Person A takes 1 hour to paint a wall and Person B takes 2 hours.

Person A takes 2 hours to build a wall and Person B takes 2 hours too.

There is nothing that B is “absolutely” better at than A. However, every time person A builds a wall, he is giving up the opportunity to paint 2 walls since it takes 2 hours.

Every time person B builds a wall, he is only giving up the opportunity to paint 1.

Therefore, A produces the most and gives up the least when he only paints. A has a comparative advantage in painting.

B gives up less than A when he builds and has a comparative advantage in building.

Therefore, if A and B both need houses built and painted, they are better off if they trade and A does all the painting while B does all the building than if they did everything on their own.

HOW DOES THIS RELATE TO FREE TRADE?

On the world market, if one country has a comparative advantage in making phones and the other in making shirts, it is more productive if they specialise and focus their economy on producing what they are good at and then trade to get what they need. This is because the opportunity cost is lowest. Each country is giving up the least they can to produce goods while still getting what they need by trading.

FREE TRADE’S GROWTH GLOBALLY AND IN AFRICA

Globally, free trade is increasing with 164 governments in the World Trade Organisation which encourages free trade.

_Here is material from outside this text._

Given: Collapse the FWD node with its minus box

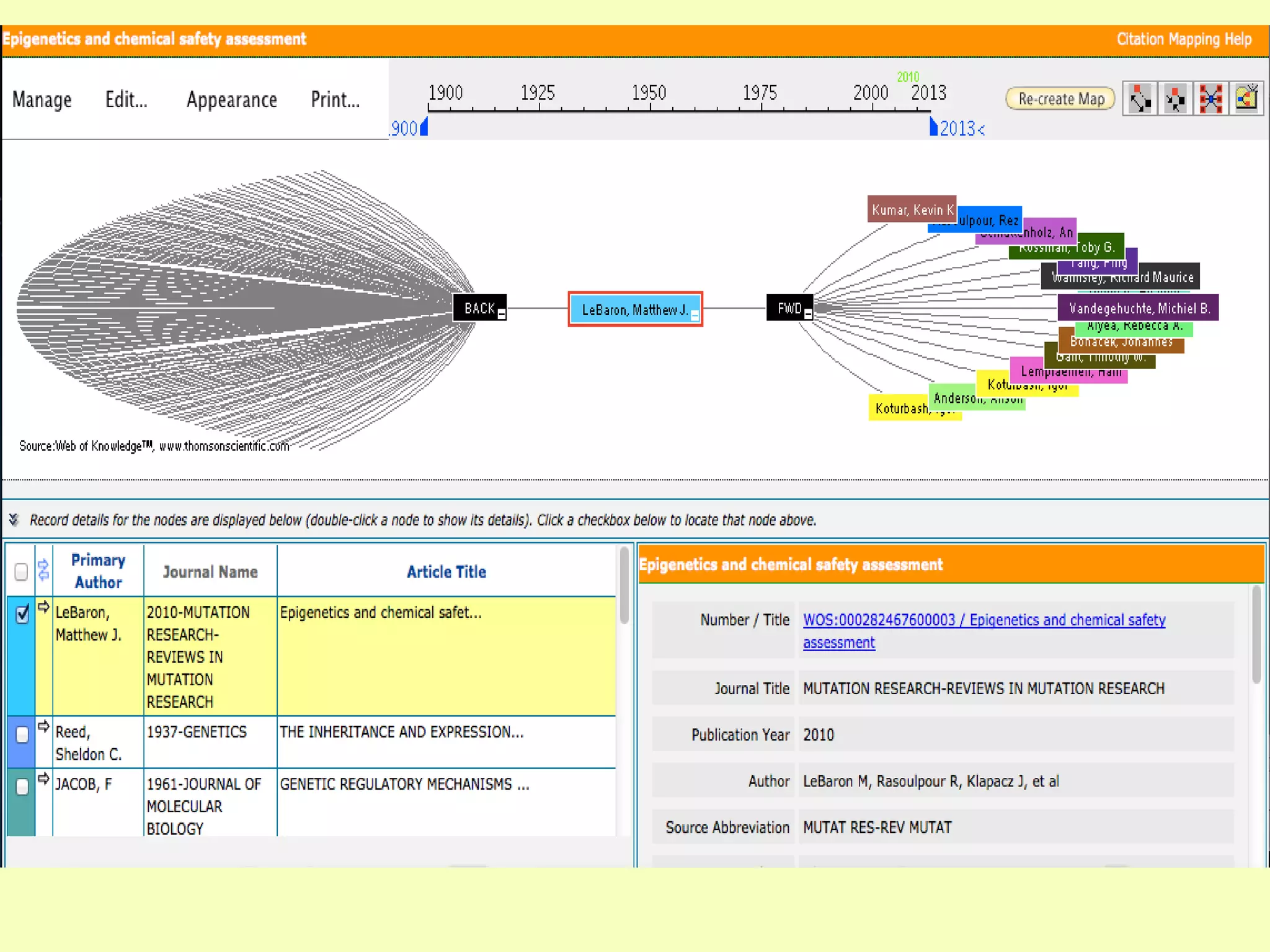Looking at the screenshot, I should (808, 315).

Agreements between countries to remove trade barriers are also increasing with 26 African countries signing an agreement in 2008 to be part of the African Free Trade Zone (AFTZ). Six countries in East Africa have also grouped together as the East African Community (EAC) and made a trade deal with the US.

Free trade is not perfect and not everybody is a winner from it. When trade barriers are removed, some businesses suffer from foreign competition who can produce goods more cheaply. For example, Uganda, which is part of the EAC, is trying to increase tariffs again on second-hand clothes to protect their textiles industry from the UK, US and China.

However, every country has something that they have a comparative advantage in and their opportunity cost is lower compared to other countries. Governments should encourage workers to move to industries where they have a comparative advantage. They should also choose which trade barriers to remove carefully to avoid large losses of jobs from foreign competition.